En règle générale, lorsqu'un tel tribunal a statué définitivement sur une question dont il était saisi conformément à sa loi habilitante, il ne peut revenir sur sa décision simplement parce qu'il a changé d'avis, parce qu'il a commis une erreur dans le cadre de sa compétence, ou parce que les circonstances ont changé. Il ne peut le faire que si la loi le lui permet ou s'il y a eu un lapsus ou une erreur au sens des exceptions énoncées dans l'arrêt Paper Machinery Ltd. v. J.O. Ross Engineering Corp., précité.

Le principe de functus officio s'applique dans cette mesure. Cependant, il se fonde sur un motif de principe qui favorise le caractère définitif des procédures plutôt que sur la règle énoncée relativement aux jugements officiels d'une cour de justice dont la décision peut faire l'objet d'un appel en bonne et due forme. C'est pourquoi j'estime que son application doit être plus souple et moins formaliste dans le cas de décisions rendues par des tribunaux administratifs qui ne peuvent faire l'objet d'un appel que sur une question de droit. Il est possible que des procédures administratives doivent être rouvertes, dans l'intérêt de la justice, afin d'offrir un redressement qu'il aurait par ailleurs été possible d'obtenir par voie d'appel.


Par conséquent, il ne faudrait pas appliquer le principe de façon stricte lorsque la loi habilitante porte à croire qu'une décision peut être rouverte afin de permettre au tribunal d'exercer la fonction que lui confère sa loi habilitante. C'était le cas dans l'affaire Grillas, précitée.

[12]            Il est important de retenir des propos du juge Sopinka que :

i)          lorsque le tribunal administratif a rendu une décision « finale » concernant une question, il ne peut revoir la question, inter alia, parce qu'il a changé d'avis ou qu'il a erré;

ii)         il faut assouplir la portée du principe du functus officio lorsque la Loi habilitante permet au tribunal de regarder à nouveau la question afin qu'il exerce pleinement sa compétence;

iii)         si le tribunal a omis de décider une question qui était devant lui et en regard de laquelle il avait le pouvoir de trancher, il est préférable de lui permettre de compléter sa tache;

iv)        si le tribunal devait choisir comment il réglerait la question devant lui et qu'il a choisi une façon précise de la régler, il ne lui est dès lors pas loisible de reconsidérer la question pour en arriver à une autre solution.

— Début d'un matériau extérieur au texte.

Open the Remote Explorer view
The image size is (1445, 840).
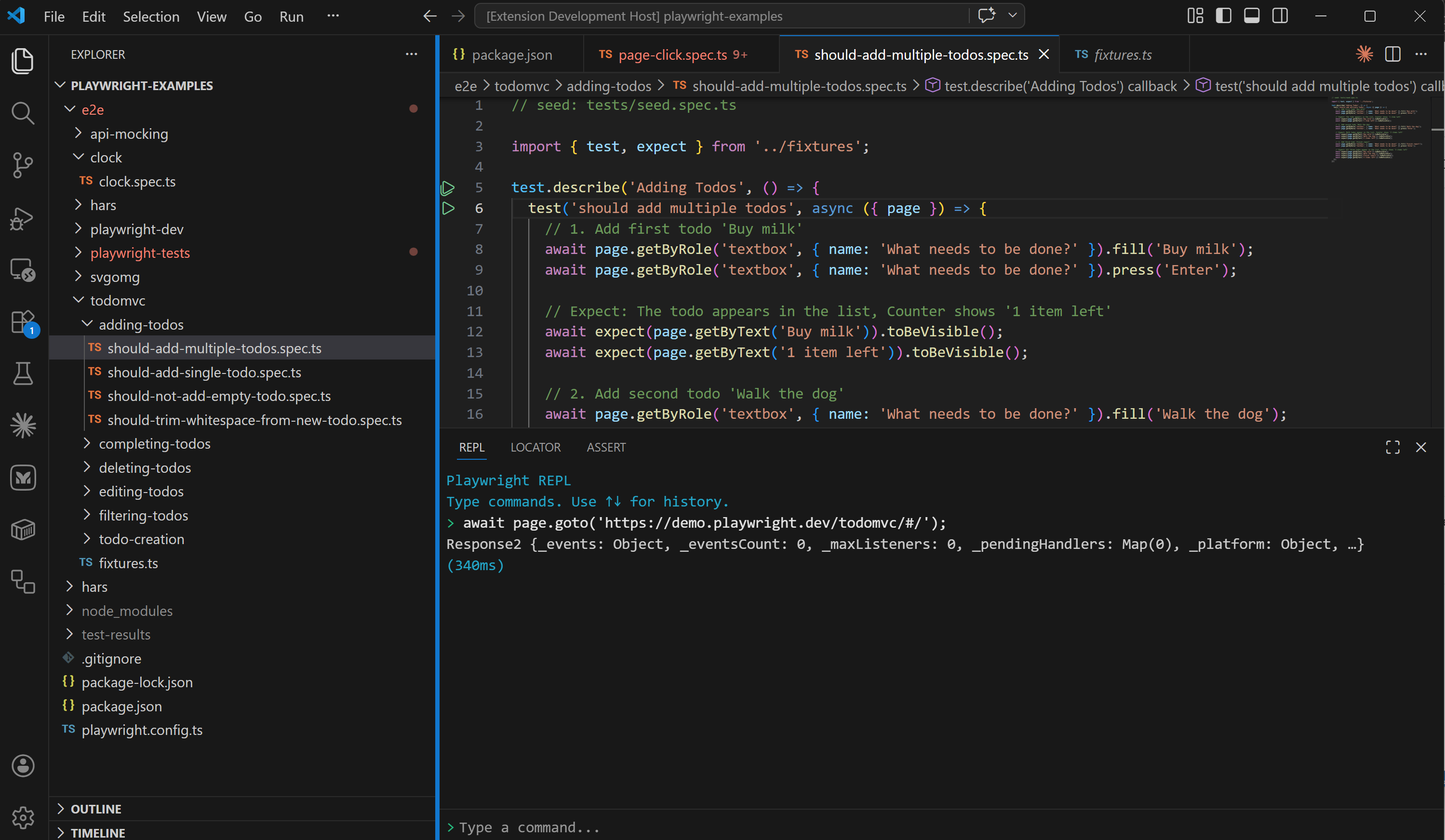pos(23,270)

[13]            Nous sommes d'avis que le Conseil, ayant opté pour la thèse de la demanderesse selon laquelle les opérations assujetties à l'alinéa 87.7(1) étaient restreintes aux opérations dites « de débardage » , ne pouvait rendre une autre ordonnance, dans le cadre de la demande de précisions du défendeur, modifiant l'ordonnance rendue le 23 juin 2000. De ce fait, le Conseil a commis une erreur justifiant notre intervention.

[14]            Avant de conclure, il est important de noter les propos du juge Chouinard de la Cour d'appel du Québec dans Commission scolaire Harricana c. Syndicat des travailleuses et travailleurs de l'enseignement du nord-est québécois [1988] R.J.Q. 947 selon lesquels une sentence arbitrable ayant pour but de préciser ou éclaircir une sentence arbitrale rendue antérieurement, ne peut créer des droits plus étendus que ceux résultant de la première sentence. À la page 948, le juge Chouinard, au nom de la Cour d'appel, écrit ce qui suit :

Une telle sentence dite « précisionnelle » ne peut être en elle-même un ordre de faire ou de ne pas faire et, partant, ne peut donner ouverture à l'outrage au tribunal. En effet, préciser, éclaircir ou faire connaître la signification d'une décision arbitrale rendue précédemment ne peut créer de nouveaux droits plus étendus que ceux conférés par la décision initiale. Au surplus, les termes mêmes utilisés comme les motifs au soutien de cette seconde sentence ne démontrent en rien la volonté de créer de nouvelles obligations à la commission scolaire, intimée.

  

À notre avis, l'ordonnance du 21 mars 2001 a pour effet de créer de nouveaux droits.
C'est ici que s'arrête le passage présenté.